Lofton welcomes the bill that allows housing authorities such as the Alabama Housing Finance Authority (AHFA) to issue additional tax-free bonds to raise mortgage funds at lower interest rates within the guidelines of the AHFA program.

The bill committed the backing of the U.S. Treasury for Fannie Mae and Freddie Mac if they require capital in insuring mortgage-backed securities. According to Lofton, “While the least glamorous, this provision may have done the most toward helping get us out of the housing crisis by restoring investor confidence in the mortgage banking industry and increasing the money available at reasonable rates.”

The bill will provide more oversight to Fannie Mae and Freddie Mac, as well as increase the conforming loan limits from $417,000 to 115% of the local area median home price capped at a maximum of $625,000.

Overall, he says, while the bill doesn’t promise windfalls in the area’s more stable housing market, it will offer benefits and incentives to buying and owning a house.

Alabama housing market numbers remain good.

Lofton says the Alabama Monthly Housing Report for May shows subprime lending in Alabama as of late 2007 represented less than 10 percent of outstanding mortgages. Also, only 4 percent of them were the toxic subprime ARMs compared to a national rate of 48 percent. Alabama also rates among the top 10 states with the fewest foreclosures.
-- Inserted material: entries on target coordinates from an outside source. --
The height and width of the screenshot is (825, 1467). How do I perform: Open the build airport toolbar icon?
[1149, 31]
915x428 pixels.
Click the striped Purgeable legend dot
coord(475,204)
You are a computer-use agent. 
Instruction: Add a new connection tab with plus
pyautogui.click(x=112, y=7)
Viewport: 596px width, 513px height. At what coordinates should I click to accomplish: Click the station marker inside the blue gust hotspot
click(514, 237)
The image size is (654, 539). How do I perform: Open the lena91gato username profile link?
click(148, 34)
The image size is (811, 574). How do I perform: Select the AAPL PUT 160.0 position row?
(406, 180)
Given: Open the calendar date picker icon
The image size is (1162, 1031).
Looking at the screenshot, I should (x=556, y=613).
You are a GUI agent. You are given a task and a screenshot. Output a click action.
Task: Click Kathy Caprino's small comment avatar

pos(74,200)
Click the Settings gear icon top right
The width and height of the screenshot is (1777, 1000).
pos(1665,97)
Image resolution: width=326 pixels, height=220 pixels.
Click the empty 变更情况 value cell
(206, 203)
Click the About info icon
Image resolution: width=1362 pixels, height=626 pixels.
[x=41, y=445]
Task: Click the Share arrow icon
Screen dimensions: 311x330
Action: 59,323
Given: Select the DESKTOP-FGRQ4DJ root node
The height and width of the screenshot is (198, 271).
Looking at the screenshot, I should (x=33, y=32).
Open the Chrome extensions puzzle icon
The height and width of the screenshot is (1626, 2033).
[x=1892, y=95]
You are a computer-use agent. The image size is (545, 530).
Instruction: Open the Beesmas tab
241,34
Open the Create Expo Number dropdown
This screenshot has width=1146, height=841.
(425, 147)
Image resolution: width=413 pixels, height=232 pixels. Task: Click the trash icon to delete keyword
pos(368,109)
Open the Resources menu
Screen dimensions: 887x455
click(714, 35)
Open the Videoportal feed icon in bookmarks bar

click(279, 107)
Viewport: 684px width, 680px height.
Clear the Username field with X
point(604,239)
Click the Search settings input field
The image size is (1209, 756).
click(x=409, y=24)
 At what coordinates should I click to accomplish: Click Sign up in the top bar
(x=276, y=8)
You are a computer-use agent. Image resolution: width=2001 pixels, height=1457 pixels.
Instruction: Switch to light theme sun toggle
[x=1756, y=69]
The average house price in May increased 4.15 percent, compared to May of 2007. So far this year, the average house selling price increased .79 percent compared to the same time last year, and while that appears to be a small figure, it’s still a positive one.

Rogers says for homeowners who are “upside down” in a subprime mortgage (owe more than the house is worth), there is a refinance plan with the bill.

“This plan allows homeowners who meet the requirements to refinance their mortgage to a new 30-year Fixed FHA mortgage,” he says. “There are a number of qualifying details that must be met and requirements to be agreed to, including agreeing to split the equity in your home with the government in the future. Still, if you’re upside down on your mortgage and struggling in today’s economy, this is an option worth exploring.”

But Rogers says there are still difficult realities unaddressed or possibly exacerbated by this bill. Rogers he doesn’t believe it will help a majority of homeowners facing foreclosure because they still need some equity in the house and/or a reasonable credit score to refinance the house. Also, he considers it counterproductive to raise the down payment required and potentially eliminating down payment assistance programs. For those with marginal credit and little to no down payment money, this bill won’t help them, but it could help out-of-town residents who want to sell their homes to move closer to the Huntsville area.

“The tax credit of $7,500 is great, but we see most people needing money they don’t have for closing costs and down payments,” he adds. “The lack of money for a down payment and closing costs is the largest stumbling block to home ownership.”

Don’t let this dissuade you from considering a buy, however.

Rogers also says house prices are extremely reasonable now, loan rates are still historically low and the bill’s new incentives may entice you to buy more than ever before. “If you’re in the market for a new home or need to make some changes with your current mortgage take a hard look, this may be the time.”